━━ ТЕКСТОВЫЙ БЛОК
Но это, пусть самый конец, но позапрошлого века. А в веке прошлом, в Великую отечественную войну один из семи братьев, сыновей того самого строителя первой железной дороги Мамонтова из Москвы в Архангельск Александра Шагина повторил подвиг отца, только уже в иных условиях, с водой и льдом, на Северной Двине. Построил «зимник» — мощную ледяную переправу на левый берег Северной Двины. Железнодорожного моста не существовало. Во время Великой Отечественной войны поступавшую по ленд-лизу из союзнических стран технику для фронта переправляли на материк, чтобы дальше, от Исакогорки, железной дорогой доставить войскам Советской Армии.
Руководил работами уполномоченный ГКО поморским перевозкам и организации работы порта контрадмирал легендарный полярник Иван Дмитриевич Папанин. Но и дважды Герой Советского Союза не знал, как по замёрзшей Северной Двине перевезти американские и английские грузы по лендлизу в Исакогорку, к поездам.

Вскоре контрадмирал умчался в Мурманск, выстраивать работу с грузами по лендлизу там. Тогда же уехал из Архангельска по военному назначению и его помощник, лейтенант Шагин.
Жил в этом доме, пока не перебрался в Ленинград, Коничев. Пролетарский писатель, прославлявший мудрую политику Ленина, Сталина, Хрущева и остальных вождей, пока был жив. Здесь была квартира советского поэта Беднова, обожавшего поездки на творческие встречи по комсомольским путевкам и вечерние застолья «до положения риз» в соседнем ресторане «Полярный».
Не блещущий архитектурными изысками дом под № 100 — последнее жилое строение, что оставила на набережной советская семидесятипятилетка. Этой шестиэтажкой закончился и социализм, и не построенный коммунизм, да и весь век большевиков в Архангельске. С её же помощью архангелогородцы впервые узнали, что за зверь такой: «перестройка и гласность в действии».
Горбачевская перестройка в нашем городе началась с последнего крупного социалистического скандала, связанного с распределением жилья в пору, когда коммунисты предписывали человеку ютиться на девяти квадратных метрах. Большее — непростительное буржуазное излишество и пережитки недобитого капитализма, за что — всеобщее презрение, политическая смерть и вечное забвение. Короче, не пустят в светлое будущее.
━━━━
━━ БЛОК ДАННЫХ
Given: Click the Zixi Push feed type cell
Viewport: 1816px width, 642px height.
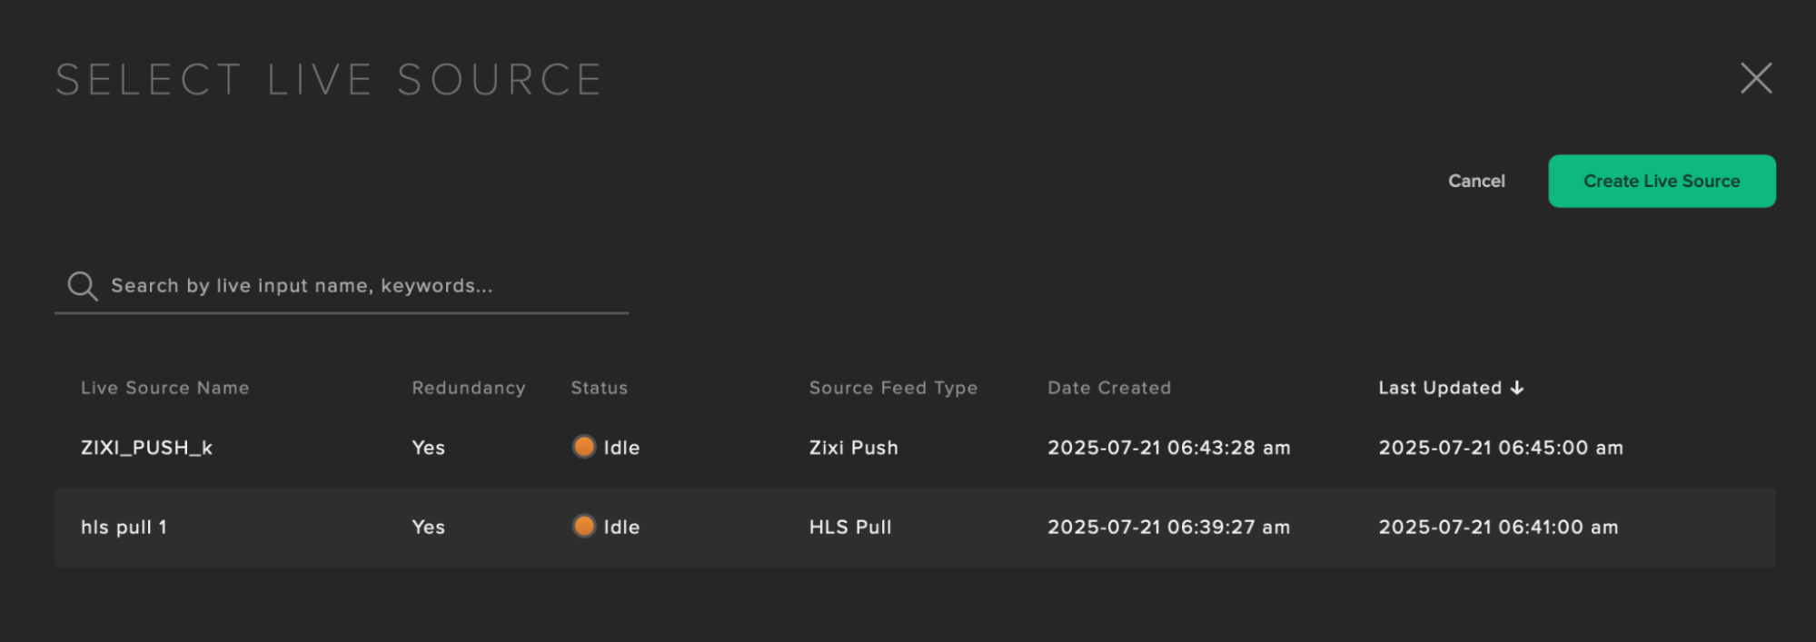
━━━━
*ВАШИ ЗАДАНИЯ*
1. Кто, согласно тексту об Архангельске, руководил работами по переправке грузов по ленд-лизу?
2. Подхватите текст об Архангельске и продолжите его после последнего предложения.

*ОТВЕТЫ ПО ЗАДАНИЯМ*
1. Контрадмирал, полярник Иван Дмитриевич Папанин.

2.
В красном веке светлого будущего под одной крышей ждали чаще сразу четыре поколения, живя «патриархальным укладом». Парализованная прабабушка, измочаленные посменной работой пилоставами, стивидорами или штукатурами отделочницами родители, дети-пэтэушники (власть из-под палки, но учила всех поголовно). Для полного комплекта случались и орущие грудные младенцы. Всё это обитало в одной квартире исключительно потому, что лишний метр жилья в СССР дозволялся лишь профессуре и партбоссам — для домашнего кабинета. Да ещё туберкулезникам. Считалось: в отдельной комнате чахотку можно изолировать от общества.
Вот такое странное избранное общество, имеющее право на блага: благородный учёный червь, политический цербер и харкающий кровью чахоточник. В противном случае новое жильё не светило. Так поколениями и обитали в общей на всех квартирёнке: умирали одни, рождались другие. Пресловутые девять квадратных метров площади, как вечное проклятие народов СССР.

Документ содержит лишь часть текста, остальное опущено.